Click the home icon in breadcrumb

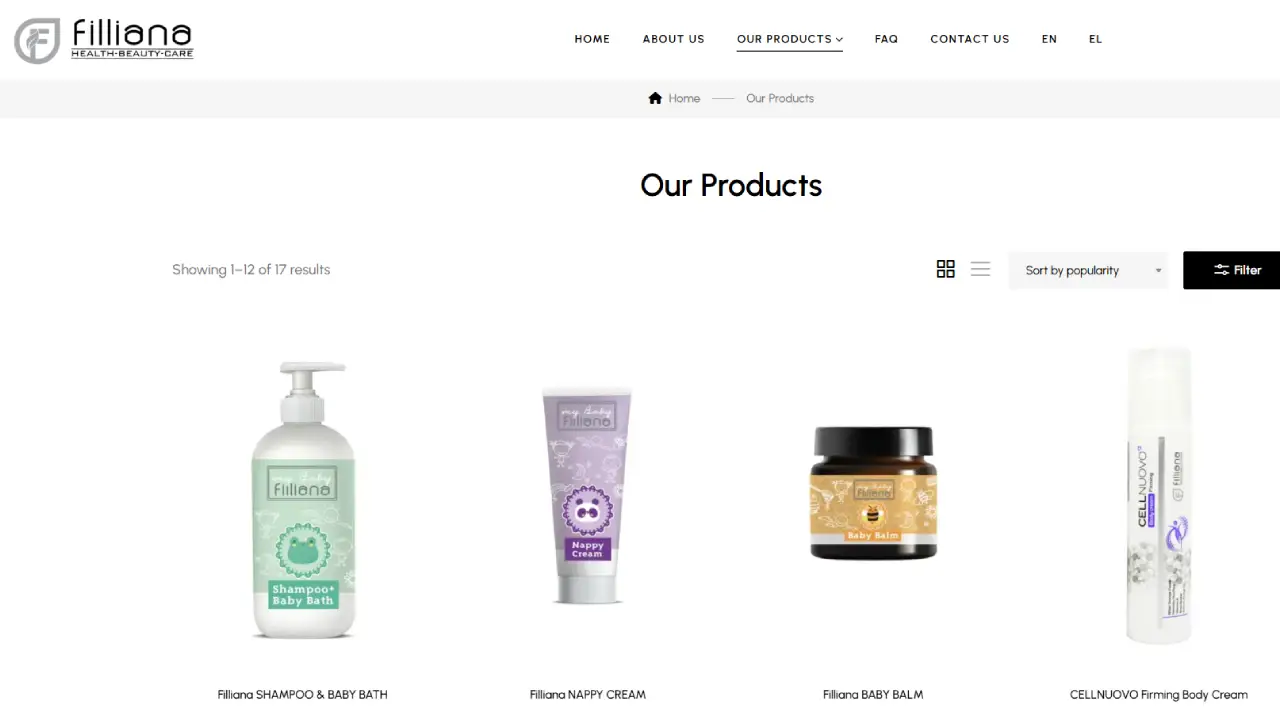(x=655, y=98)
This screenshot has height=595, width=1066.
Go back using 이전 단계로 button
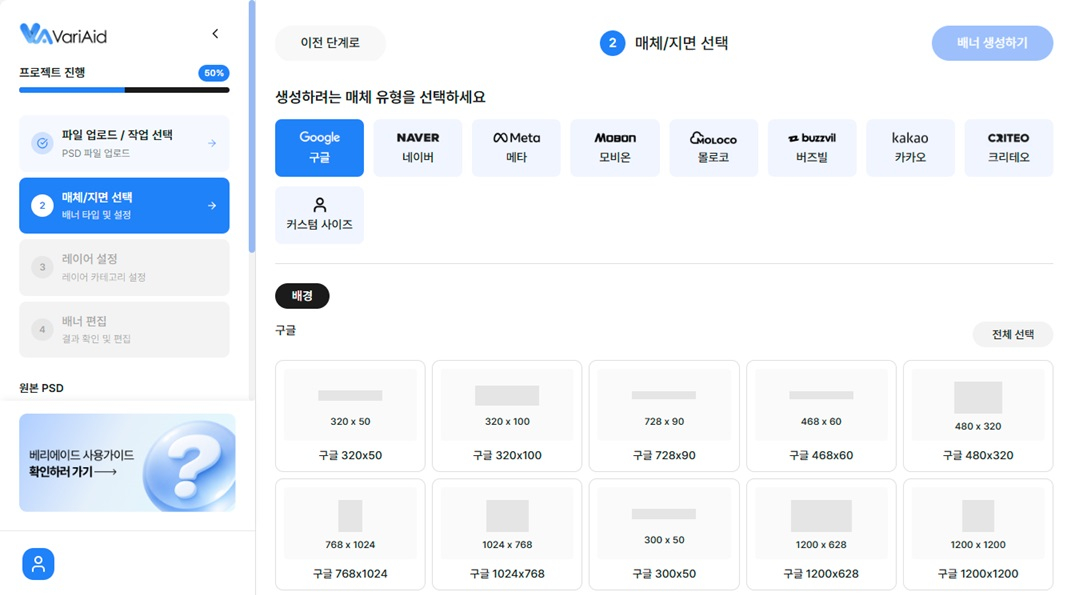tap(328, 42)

● Compito indicato:
Trascrivi di nuovo ogni riga dei record, anche quelle senza risposta, aggiungendo 121 a ciascuna coordinata delle risposte. Lascia fuori le immagini.

● Risultato atteso:
Click the home icon in breadcrumb

(x=776, y=219)
This screenshot has height=595, width=1066.
Go back using 이전 단계로 button
tap(449, 163)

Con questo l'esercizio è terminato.